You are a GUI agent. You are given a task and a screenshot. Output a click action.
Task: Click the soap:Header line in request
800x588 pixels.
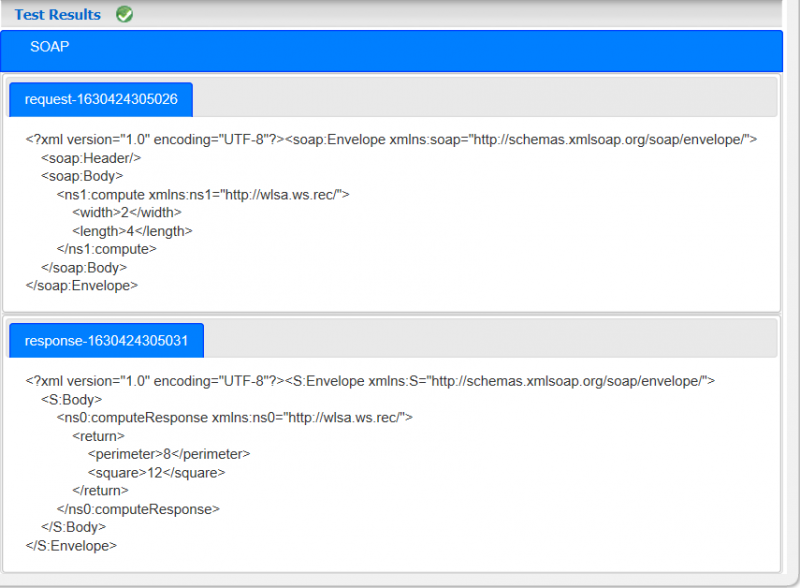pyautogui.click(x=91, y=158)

━━━━

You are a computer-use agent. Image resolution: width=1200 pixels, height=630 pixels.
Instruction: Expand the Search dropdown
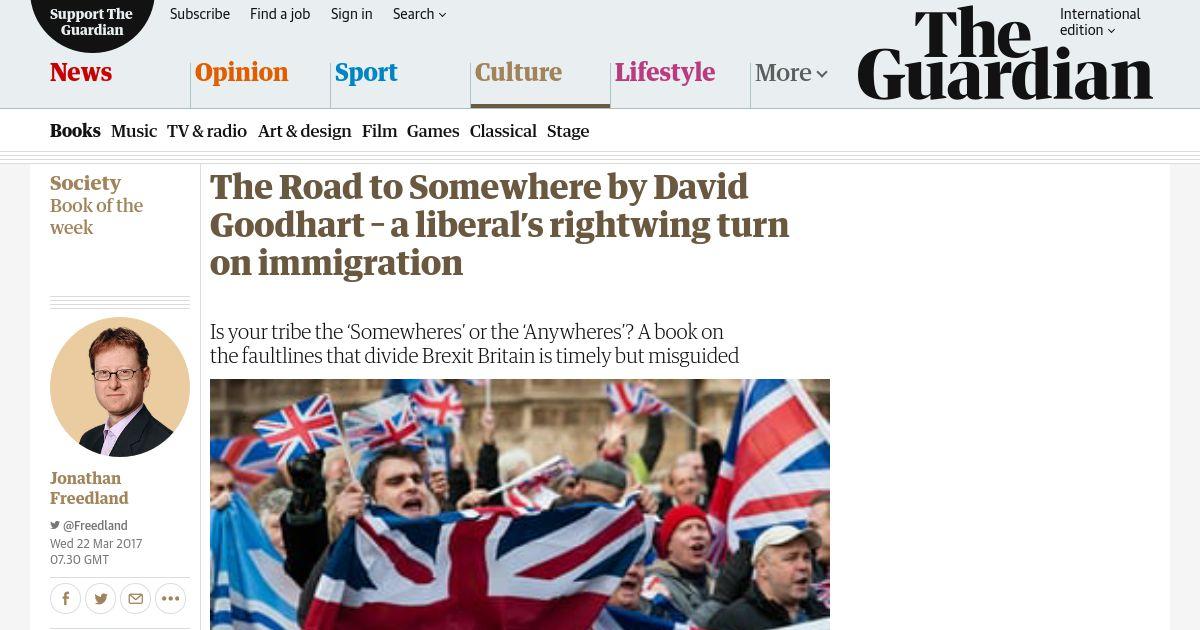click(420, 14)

━━━━

§ Assignment
State how many lines in the preceding material contain the word "agent", and give nothing else.

§ Result of the task
2